▸ WORK INSTRUCTIONS
Please reproduce each of the items below verbatim, from the first to the last.
==================================================
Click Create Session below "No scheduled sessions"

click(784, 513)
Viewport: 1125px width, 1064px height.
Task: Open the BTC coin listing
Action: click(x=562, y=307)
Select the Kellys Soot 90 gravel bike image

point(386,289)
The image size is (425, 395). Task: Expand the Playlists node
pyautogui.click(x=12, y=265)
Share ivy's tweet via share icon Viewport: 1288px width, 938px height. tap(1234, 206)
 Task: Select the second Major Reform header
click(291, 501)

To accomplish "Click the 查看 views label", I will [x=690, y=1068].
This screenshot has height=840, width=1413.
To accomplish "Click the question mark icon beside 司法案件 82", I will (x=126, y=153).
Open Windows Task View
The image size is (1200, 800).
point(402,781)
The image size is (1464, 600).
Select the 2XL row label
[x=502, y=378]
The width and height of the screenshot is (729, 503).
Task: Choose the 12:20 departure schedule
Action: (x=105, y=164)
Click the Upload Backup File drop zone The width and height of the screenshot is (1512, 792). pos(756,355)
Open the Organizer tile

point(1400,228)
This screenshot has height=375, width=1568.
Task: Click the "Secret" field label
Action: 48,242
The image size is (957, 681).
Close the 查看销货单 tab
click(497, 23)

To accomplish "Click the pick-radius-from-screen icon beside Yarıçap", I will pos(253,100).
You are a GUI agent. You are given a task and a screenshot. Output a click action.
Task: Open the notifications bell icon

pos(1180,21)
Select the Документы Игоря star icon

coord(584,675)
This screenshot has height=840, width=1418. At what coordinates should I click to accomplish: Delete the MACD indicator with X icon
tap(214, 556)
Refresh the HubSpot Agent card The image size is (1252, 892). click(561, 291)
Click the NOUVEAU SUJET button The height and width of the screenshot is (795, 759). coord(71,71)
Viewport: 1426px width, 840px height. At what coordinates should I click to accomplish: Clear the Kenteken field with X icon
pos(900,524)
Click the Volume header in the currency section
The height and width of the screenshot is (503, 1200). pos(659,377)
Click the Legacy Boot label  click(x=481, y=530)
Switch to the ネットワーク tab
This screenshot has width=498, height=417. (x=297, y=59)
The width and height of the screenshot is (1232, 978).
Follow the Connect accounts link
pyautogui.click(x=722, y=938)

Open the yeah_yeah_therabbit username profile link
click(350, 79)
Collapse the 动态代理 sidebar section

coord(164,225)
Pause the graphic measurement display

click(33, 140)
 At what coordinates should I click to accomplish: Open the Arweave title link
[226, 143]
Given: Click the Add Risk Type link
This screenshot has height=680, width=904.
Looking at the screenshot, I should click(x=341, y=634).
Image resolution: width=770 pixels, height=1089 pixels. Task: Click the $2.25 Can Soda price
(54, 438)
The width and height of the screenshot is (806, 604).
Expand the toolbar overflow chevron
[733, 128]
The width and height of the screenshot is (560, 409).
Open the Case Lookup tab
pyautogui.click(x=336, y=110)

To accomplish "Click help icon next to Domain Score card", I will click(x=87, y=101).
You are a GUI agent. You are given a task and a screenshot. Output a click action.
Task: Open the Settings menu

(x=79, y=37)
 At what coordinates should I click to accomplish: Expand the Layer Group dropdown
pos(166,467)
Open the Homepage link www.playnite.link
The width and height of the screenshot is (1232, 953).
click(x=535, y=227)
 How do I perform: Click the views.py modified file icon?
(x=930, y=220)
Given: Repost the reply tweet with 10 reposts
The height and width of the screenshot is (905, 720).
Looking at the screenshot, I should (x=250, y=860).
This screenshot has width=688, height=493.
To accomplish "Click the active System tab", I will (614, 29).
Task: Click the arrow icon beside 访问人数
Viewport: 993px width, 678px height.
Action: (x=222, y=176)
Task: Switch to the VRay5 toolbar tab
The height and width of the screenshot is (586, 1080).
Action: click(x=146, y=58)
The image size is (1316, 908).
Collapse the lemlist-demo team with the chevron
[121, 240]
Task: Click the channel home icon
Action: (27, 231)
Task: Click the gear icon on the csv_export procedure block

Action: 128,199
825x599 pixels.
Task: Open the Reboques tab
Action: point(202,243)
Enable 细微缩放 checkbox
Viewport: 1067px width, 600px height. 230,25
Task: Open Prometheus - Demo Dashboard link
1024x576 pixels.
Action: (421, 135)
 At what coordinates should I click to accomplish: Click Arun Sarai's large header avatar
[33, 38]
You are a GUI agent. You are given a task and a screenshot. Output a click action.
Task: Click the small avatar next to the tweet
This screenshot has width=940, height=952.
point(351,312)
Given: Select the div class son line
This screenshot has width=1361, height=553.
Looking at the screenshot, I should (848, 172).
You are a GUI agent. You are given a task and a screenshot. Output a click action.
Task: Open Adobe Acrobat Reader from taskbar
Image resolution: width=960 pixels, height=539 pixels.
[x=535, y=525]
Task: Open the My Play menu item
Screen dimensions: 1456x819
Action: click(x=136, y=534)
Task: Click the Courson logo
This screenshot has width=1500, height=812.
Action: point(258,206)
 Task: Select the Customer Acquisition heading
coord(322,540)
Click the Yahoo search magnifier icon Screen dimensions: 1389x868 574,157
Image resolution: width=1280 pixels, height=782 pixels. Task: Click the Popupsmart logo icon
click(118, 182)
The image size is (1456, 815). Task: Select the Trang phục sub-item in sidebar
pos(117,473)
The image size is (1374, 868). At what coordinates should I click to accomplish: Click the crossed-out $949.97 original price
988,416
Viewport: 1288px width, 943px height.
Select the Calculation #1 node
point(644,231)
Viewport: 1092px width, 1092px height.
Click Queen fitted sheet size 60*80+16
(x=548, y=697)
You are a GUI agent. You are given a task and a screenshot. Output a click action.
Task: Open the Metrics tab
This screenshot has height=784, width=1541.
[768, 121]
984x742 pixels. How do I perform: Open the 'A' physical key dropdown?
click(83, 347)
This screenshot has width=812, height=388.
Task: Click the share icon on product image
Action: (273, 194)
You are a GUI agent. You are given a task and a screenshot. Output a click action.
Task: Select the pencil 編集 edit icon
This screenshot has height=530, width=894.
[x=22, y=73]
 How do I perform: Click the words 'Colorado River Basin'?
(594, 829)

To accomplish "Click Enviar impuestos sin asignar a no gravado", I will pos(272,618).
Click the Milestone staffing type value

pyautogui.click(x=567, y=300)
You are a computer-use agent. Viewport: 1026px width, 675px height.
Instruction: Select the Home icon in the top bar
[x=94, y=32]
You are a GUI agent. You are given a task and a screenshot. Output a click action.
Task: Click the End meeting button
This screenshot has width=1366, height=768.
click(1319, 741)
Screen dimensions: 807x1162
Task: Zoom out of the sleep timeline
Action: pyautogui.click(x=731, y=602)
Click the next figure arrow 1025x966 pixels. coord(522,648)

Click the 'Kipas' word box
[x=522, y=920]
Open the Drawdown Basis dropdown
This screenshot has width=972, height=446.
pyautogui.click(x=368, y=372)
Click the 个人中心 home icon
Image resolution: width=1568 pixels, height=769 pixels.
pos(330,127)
==================================================
▸ RIGHT ANSWER
Click Create Session below "No scheduled sessions"

click(784, 513)
Viewport: 1125px width, 1064px height.
Task: Open the BTC coin listing
Action: click(x=562, y=307)
Select the Kellys Soot 90 gravel bike image

point(386,289)
The image size is (425, 395). Task: Expand the Playlists node
pyautogui.click(x=12, y=265)
Share ivy's tweet via share icon Viewport: 1288px width, 938px height. tap(1234, 206)
 Task: Select the second Major Reform header
click(291, 501)

To accomplish "Click the 查看 views label", I will [x=690, y=1068].
This screenshot has height=840, width=1413.
To accomplish "Click the question mark icon beside 司法案件 82", I will (x=126, y=153).
Open Windows Task View
The image size is (1200, 800).
point(402,781)
The image size is (1464, 600).
Select the 2XL row label
[x=502, y=378]
The width and height of the screenshot is (729, 503).
Task: Choose the 12:20 departure schedule
Action: (x=105, y=164)
Click the Upload Backup File drop zone The width and height of the screenshot is (1512, 792). pos(756,355)
Open the Organizer tile

point(1400,228)
This screenshot has height=375, width=1568.
Task: Click the "Secret" field label
Action: 48,242
The image size is (957, 681).
Close the 查看销货单 tab
click(497, 23)

To accomplish "Click the pick-radius-from-screen icon beside Yarıçap", I will pos(253,100).
You are a GUI agent. You are given a task and a screenshot. Output a click action.
Task: Open the notifications bell icon

pos(1180,21)
Select the Документы Игоря star icon

coord(584,675)
This screenshot has height=840, width=1418. At what coordinates should I click to accomplish: Delete the MACD indicator with X icon
tap(214, 556)
Refresh the HubSpot Agent card The image size is (1252, 892). click(561, 291)
Click the NOUVEAU SUJET button The height and width of the screenshot is (795, 759). coord(71,71)
Viewport: 1426px width, 840px height. At what coordinates should I click to accomplish: Clear the Kenteken field with X icon
pos(900,524)
Click the Volume header in the currency section
The height and width of the screenshot is (503, 1200). pos(659,377)
Click the Legacy Boot label  click(x=481, y=530)
Switch to the ネットワーク tab
This screenshot has width=498, height=417. (x=297, y=59)
The width and height of the screenshot is (1232, 978).
Follow the Connect accounts link
pyautogui.click(x=722, y=938)

Open the yeah_yeah_therabbit username profile link
click(350, 79)
Collapse the 动态代理 sidebar section

coord(164,225)
Pause the graphic measurement display

click(33, 140)
 At what coordinates should I click to accomplish: Open the Arweave title link
[226, 143]
Given: Click the Add Risk Type link
This screenshot has height=680, width=904.
Looking at the screenshot, I should click(x=341, y=634).
Image resolution: width=770 pixels, height=1089 pixels. Task: Click the $2.25 Can Soda price
(54, 438)
The width and height of the screenshot is (806, 604).
Expand the toolbar overflow chevron
[733, 128]
The width and height of the screenshot is (560, 409).
Open the Case Lookup tab
pyautogui.click(x=336, y=110)

To accomplish "Click help icon next to Domain Score card", I will click(x=87, y=101).
You are a GUI agent. You are given a task and a screenshot. Output a click action.
Task: Open the Settings menu

(x=79, y=37)
 At what coordinates should I click to accomplish: Expand the Layer Group dropdown
pos(166,467)
Open the Homepage link www.playnite.link
The width and height of the screenshot is (1232, 953).
click(x=535, y=227)
 How do I perform: Click the views.py modified file icon?
(x=930, y=220)
Given: Repost the reply tweet with 10 reposts
The height and width of the screenshot is (905, 720).
Looking at the screenshot, I should (x=250, y=860).
This screenshot has width=688, height=493.
To accomplish "Click the active System tab", I will (614, 29).
Task: Click the arrow icon beside 访问人数
Viewport: 993px width, 678px height.
Action: (x=222, y=176)
Task: Switch to the VRay5 toolbar tab
The height and width of the screenshot is (586, 1080).
Action: click(x=146, y=58)
The image size is (1316, 908).
Collapse the lemlist-demo team with the chevron
[121, 240]
Task: Click the channel home icon
Action: (27, 231)
Task: Click the gear icon on the csv_export procedure block

Action: 128,199
825x599 pixels.
Task: Open the Reboques tab
Action: point(202,243)
Enable 细微缩放 checkbox
Viewport: 1067px width, 600px height. 230,25
Task: Open Prometheus - Demo Dashboard link
1024x576 pixels.
Action: (421, 135)
 At what coordinates should I click to accomplish: Click Arun Sarai's large header avatar
[33, 38]
You are a GUI agent. You are given a task and a screenshot. Output a click action.
Task: Click the small avatar next to the tweet
This screenshot has width=940, height=952.
point(351,312)
Given: Select the div class son line
This screenshot has width=1361, height=553.
Looking at the screenshot, I should (848, 172).
You are a GUI agent. You are given a task and a screenshot. Output a click action.
Task: Open Adobe Acrobat Reader from taskbar
Image resolution: width=960 pixels, height=539 pixels.
[x=535, y=525]
Task: Open the My Play menu item
Screen dimensions: 1456x819
Action: click(x=136, y=534)
Task: Click the Courson logo
This screenshot has width=1500, height=812.
Action: point(258,206)
 Task: Select the Customer Acquisition heading
coord(322,540)
Click the Yahoo search magnifier icon Screen dimensions: 1389x868 574,157
Image resolution: width=1280 pixels, height=782 pixels. Task: Click the Popupsmart logo icon
click(118, 182)
The image size is (1456, 815). Task: Select the Trang phục sub-item in sidebar
pos(117,473)
The image size is (1374, 868). At what coordinates should I click to accomplish: Click the crossed-out $949.97 original price
988,416
Viewport: 1288px width, 943px height.
Select the Calculation #1 node
point(644,231)
Viewport: 1092px width, 1092px height.
Click Queen fitted sheet size 60*80+16
(x=548, y=697)
You are a GUI agent. You are given a task and a screenshot. Output a click action.
Task: Open the Metrics tab
This screenshot has height=784, width=1541.
[768, 121]
984x742 pixels. How do I perform: Open the 'A' physical key dropdown?
click(83, 347)
This screenshot has width=812, height=388.
Task: Click the share icon on product image
Action: (273, 194)
You are a GUI agent. You are given a task and a screenshot. Output a click action.
Task: Select the pencil 編集 edit icon
This screenshot has height=530, width=894.
[x=22, y=73]
 How do I perform: Click the words 'Colorado River Basin'?
(594, 829)

To accomplish "Click Enviar impuestos sin asignar a no gravado", I will pos(272,618).
Click the Milestone staffing type value

pyautogui.click(x=567, y=300)
You are a computer-use agent. Viewport: 1026px width, 675px height.
Instruction: Select the Home icon in the top bar
[x=94, y=32]
You are a GUI agent. You are given a task and a screenshot. Output a click action.
Task: Click the End meeting button
This screenshot has width=1366, height=768.
click(1319, 741)
Screen dimensions: 807x1162
Task: Zoom out of the sleep timeline
Action: pyautogui.click(x=731, y=602)
Click the next figure arrow 1025x966 pixels. coord(522,648)

Click the 'Kipas' word box
[x=522, y=920]
Open the Drawdown Basis dropdown
This screenshot has width=972, height=446.
pyautogui.click(x=368, y=372)
Click the 个人中心 home icon
Image resolution: width=1568 pixels, height=769 pixels.
pos(330,127)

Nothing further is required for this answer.